Vers une coalition ‘’Jub-Jubbal-Jubanti’’
Dans ce contexte de recomposition, Ousmane Sonko et son équipe auraient commandité des sondages pour évaluer la meilleure stratégie à adopter en vue des prochaines législatives. Un rapport détaillé a été remis à Sonko, destiné à éclairer les orientations futures du Pastef. L'objectif est de déterminer s'il est plus judicieux de se présenter en solo, c'est-à-dire sous la seule bannière du Pastef ou de former une large coalition avec d'autres forces politiques.
Cependant, selon des sources anonymes, la majorité des militants à la base penchent en faveur d'une candidature indépendante, privilégiant une démarche autonome plutôt que l'ouverture à d'autres alliances.
Pour certains observateurs, la coalition DiomayePrésident doit se repositionner en vue des prochaines législatives. Dans cette perspective, Bassirou Diomaye Faye et son équipe envisagent de créer une nouvelle alliance qui pourrait élargir la coalition présidentielle. Cette révision stratégique est nécessaire pour s’assurer une majorité confortable dans l’hémicycle. Le changement de nom et l’élargissement de la coalition sont en cours de discussion, avec des options comme ‘’Jub-Jubbal-Jubanti’’ qui pourraient être envisagées pour mieux refléter l’objectif de la coalition. Les discussions incluent également des négociations avec des partis comme le Tekki de Mamadou Lamine Diallo et potentiellement le Parti pour l’unité et le rassemblement (Pur).
Khalifa et les socialistes en jeu…
D’un autre côté, l’opposition se restructure également. Khalifa Ababacar Sall, malgré un faible score lors de la dernière présidentielle, cherche à renforcer une opposition forte. Il envisage une large coalition pour raviver le Parti socialiste (PS) et pourrait chercher à s’allier avec des figures de l’opposition comme Amadou Ba et Bougane Guèye Dani.
Les efforts de reconstruction du PS et les tentatives de rassemblement des forces d’opposition montrent une volonté de renforcer une alternative crédible au régime actuel.
La dynamique politique actuelle montre également des signes de fragmentation. Des partis de gauche comme la LD/MPT et le PIT ont déjà marqué leur rupture avec BBY. Ces scissions, combinées aux défis internes de l’APR et aux nouvelles alliances en gestation, illustrent la complexité du paysage politique sénégalais en préparation des prochaines élections législatives.

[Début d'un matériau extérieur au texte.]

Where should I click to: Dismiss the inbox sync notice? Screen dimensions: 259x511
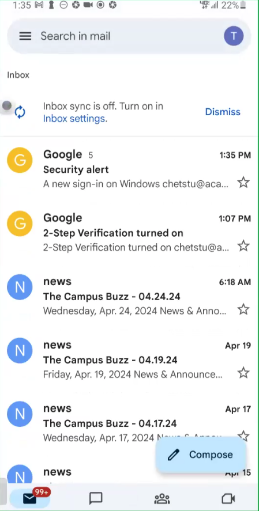pyautogui.click(x=223, y=112)
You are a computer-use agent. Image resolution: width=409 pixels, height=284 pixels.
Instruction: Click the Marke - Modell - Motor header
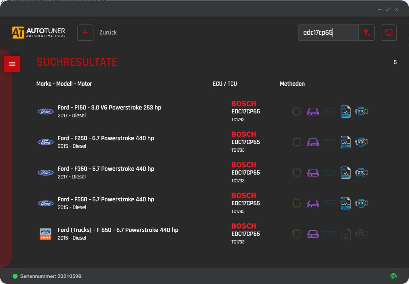pos(64,84)
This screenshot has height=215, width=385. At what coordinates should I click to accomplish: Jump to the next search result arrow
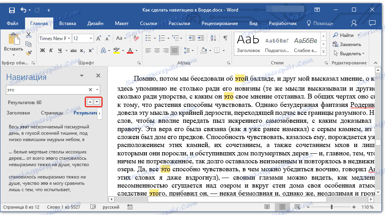(97, 102)
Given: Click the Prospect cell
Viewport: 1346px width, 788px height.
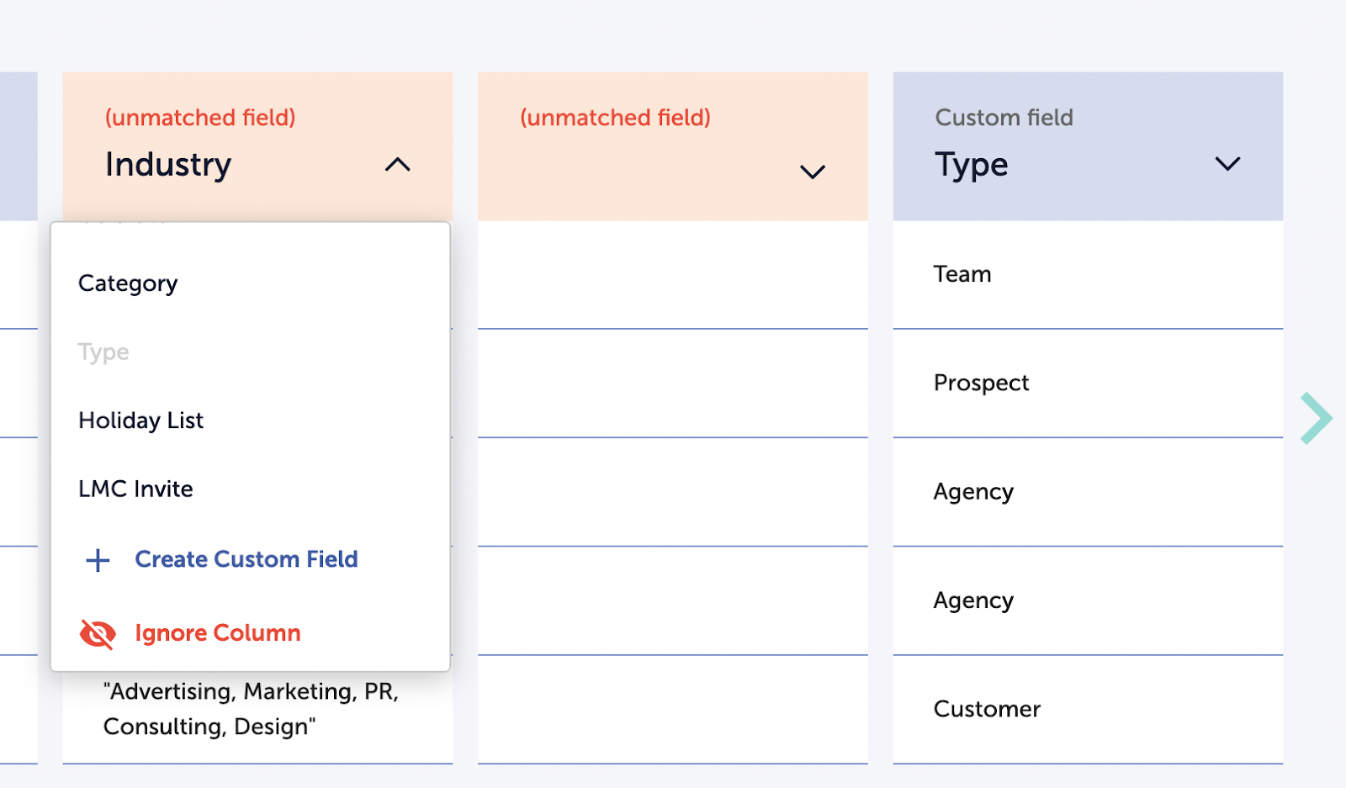Looking at the screenshot, I should pos(981,383).
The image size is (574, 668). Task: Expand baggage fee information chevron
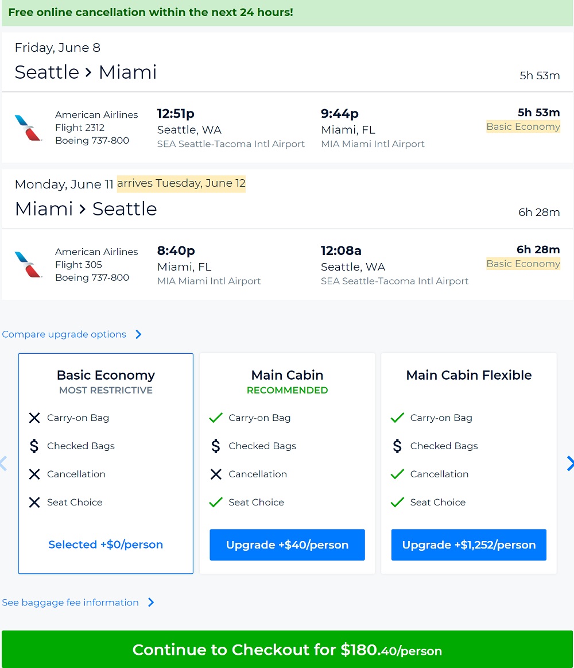point(151,602)
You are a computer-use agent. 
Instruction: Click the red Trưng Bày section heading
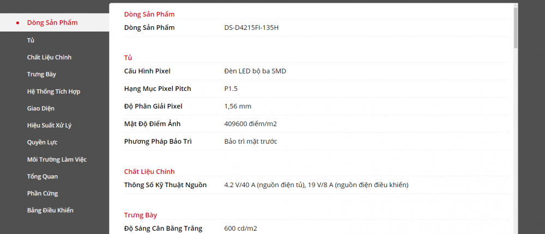[x=140, y=215]
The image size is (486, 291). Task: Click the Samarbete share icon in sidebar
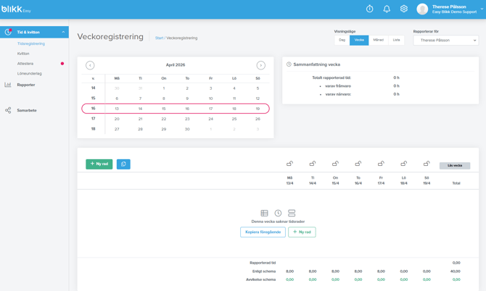(8, 111)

Les élections législatives de 2024 ou 2025 révèlent un paysage politique sénégalais en pleine recomposition. Les nouvelles coalitions, les révisions stratégiques et les tentatives de regroupement au sein de l’opposition montrent une volonté de s’adapter aux défis politiques actuels. Les prochaines semaines et mois seront décisifs pour observer comment ces alliances se concrétiseront et comment elles influenceront le futur politique du Sénégal.